Nach sechs Monaten Schreibtischdienst ohne nennenswertes Sozialleben und kurz vor dem Gang in den Copyshop weißt du, dass du urlaubsreif bist, wenn du beim Anblick deiner Straße voller Löschzüge, Polizei, Krankenwagen und mit Gasmasken bestückten Feuerwehrleute nur daran denkst, wo der USB-Stick mit der PDF der Magisterarbeit liegt. Andere raffen Photos, Ausweisdokumente oder Bargeldbestände zusammen.
Der Genny bläst vermutlich gerade die Sprungburg auf, das kann ich aber nicht einsehen, weil ich über/hinter der Regenrinne im Dachgeschoss wohne. Aber die Blickrichtung der Passanten verrät nichts Gutes: die gucken alle in meine Richtung.
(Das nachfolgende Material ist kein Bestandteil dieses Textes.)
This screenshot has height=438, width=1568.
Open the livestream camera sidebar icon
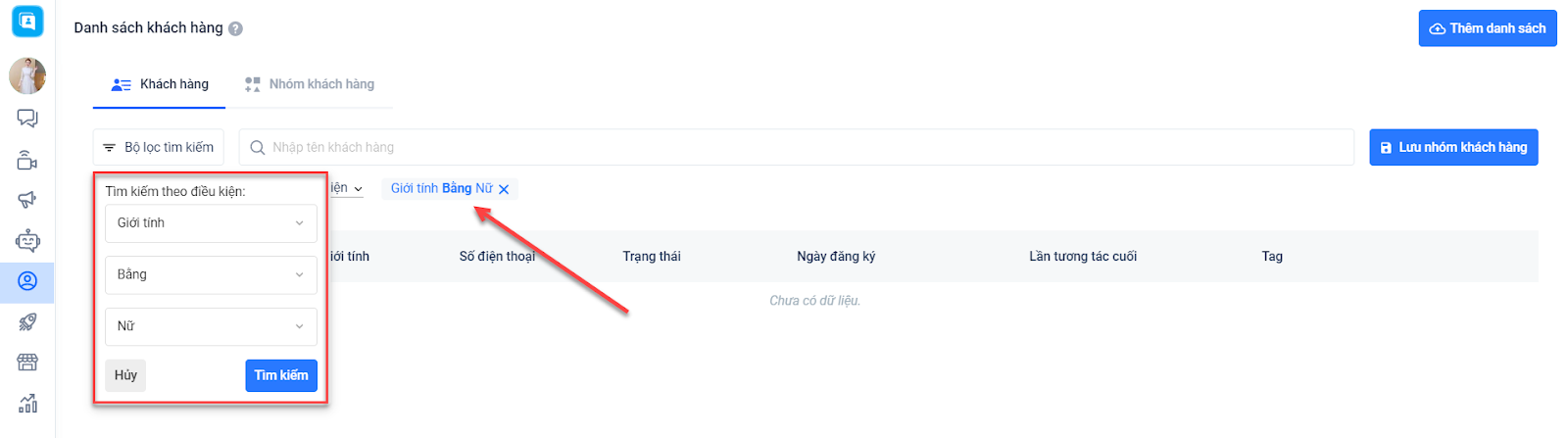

Ich rufe mal eben nach unten: »Huhu! Ob mir einer der Herren mal sagen könnte, ob ich gleich sterbe? Ich meine, falls einer gerade Zeit hat.« Niemand antwortet, weil sich’s mit so Gasmasken natürlich auch nicht besonders gut hören lässt.
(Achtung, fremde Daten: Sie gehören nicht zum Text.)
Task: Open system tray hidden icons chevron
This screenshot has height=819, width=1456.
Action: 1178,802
Weil das Spektakel genauso schnell zu Ende ist, wie’s aufgezogen war, schiebe ich es mal auf einen unglücklichen Nachbarn, dessen äußerst sensiblen Rauchmelder ausgerechnet dann den Realitätscheck machen, wie er nicht zu Hause ist. Das wird teuer! Aber es war vermutlich absehbar, dass das mal passiert, weil bei uns im Haus fast täglich irgendwo ein Sensibelchen jault, wenn man Fischstäbchen brät. (Schade eigentlich nur, dass der fette Benz, der seit Tagen in der Feuerwehrzufahr im Halteverbot parkt, außer Haus war - das wäre schon ein nettes Schauspiel gewesen, da ein Löschzug so ein Störelement relativ schnell einfach zur Seite schiebt.)
Und alles zur besten Tatortsendezeit.